La sécurité civile. Les efforts sont concentrés sur les moyens nationaux : 4 millions d'euros supplémentaires consacrés à la maintenance de la flotte de la sécurité civile ; les études pour le déménagement de la base de Marignane vers Nîmes-Garons ; la poursuite du déploiement d'ANTARÈS ; déploiement du nouveau système d'alerte et d'information des populations.
Immigration, asile et intégration. Les crédits 2014 pour l'asile constituent 85 % des crédits du programme « immigration et asile » et ils augmentent de 0,5 % par rapport à 2013.
Notre système d'asile implose : depuis 2007, la demande d'asile augmente en moyenne de 10 % par an. Avec probablement 68 000 demandes en fin d'année, ce chiffre aura doublé en 6 ans et, nous le savons, 80 % de ces demandes aboutiront à un rejet par l'OFPRA et la CNDA. Les problèmes, nous les connaissons : allongement des délais d'instruction, concentration des demandeurs d'asile dans certaines régions et villes, saturation des hébergements par les déboutés du droit d'asile.
Ce budget apporte des premières réponses d'urgence : dix emplois supplémentaires à l'OFPRA, le financement de deux mille nouvelles places en centres d'accueil des demandeurs d'asile et en ce qui concerne la gestion de l'ATA (allocation temporaire d'attente), déjà 7 millions de versements indus supprimés au second semestre 2013.

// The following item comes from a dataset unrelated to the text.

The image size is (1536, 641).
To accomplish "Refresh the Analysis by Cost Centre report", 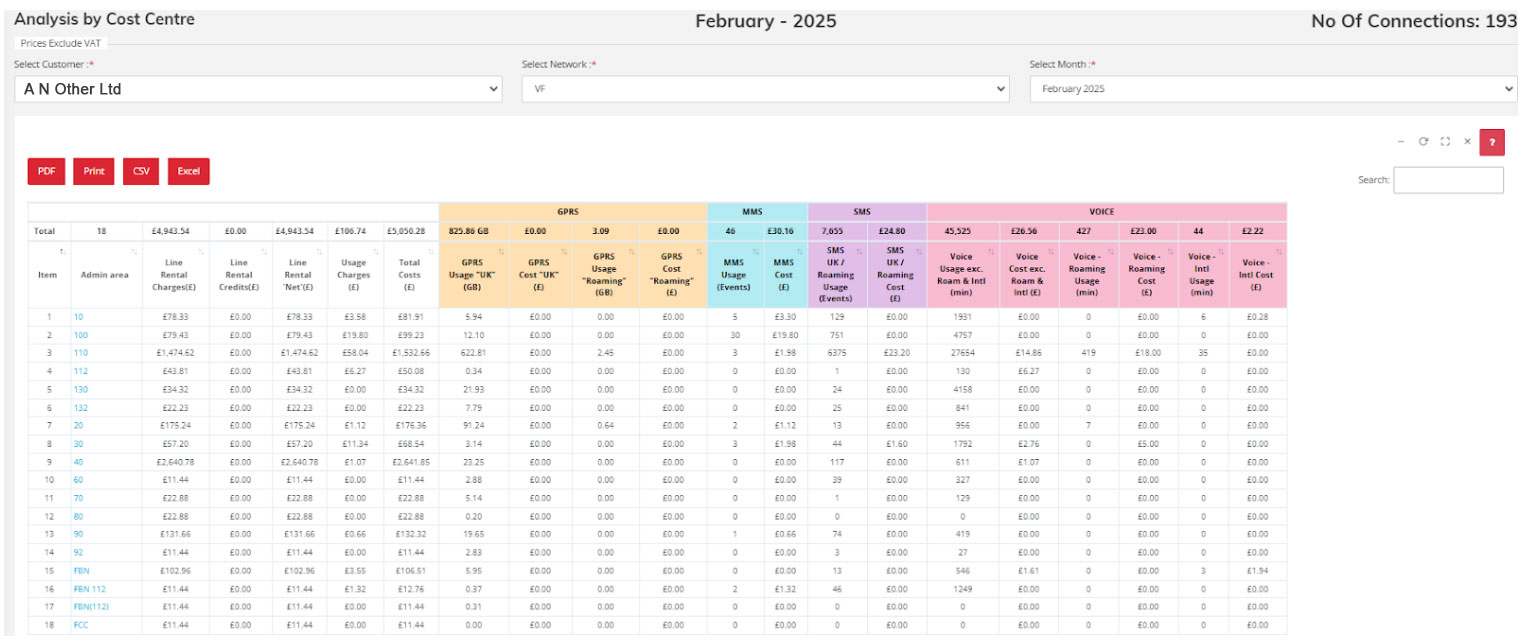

Mais au-delà c'est l'ensemble du système qu'il faut revoir. J'ai lancé en juillet une réflexion avec les collectivités locales, la CNDA, les administrations, le HCR et les associations du champ de l'asile. Deux parlementaires, Valérie Létard et Jean-Luc Touraine, me feront des propositions pour refonder la politique de l'asile. À ce stade, aucun scénario de réforme n'est arrêté, mais des sujets incontournables ont d'ores et déjà été identifiés par ces deux parlementaires : une réduction significative des délais pour parvenir à 9 mois en 2015, une détermination dès l'arrivée de l'éligibilité de la demande d'asile avec un traitement accéléré, une répartition plus directive des demandeurs d'asile sur le territoire, une territorialisation plus importante de toute la procédure, l'éloignement des déboutés du droit d'asile.
L'Allemagne est passée devant nous en termes de demandes d'asile.
Je veux trouver avec la représentation nationale un consensus. Il nous faut préserver ce droit constitutionnel, conventionnel, sacré mais à condition qu'il n'y ait pas de détournement.
Voilà les grandes lignes du budget 2014 du ministère de l'intérieur avec des priorités clairement financées : la sécurité intérieure, l'asile et la modernisation de l'action publique.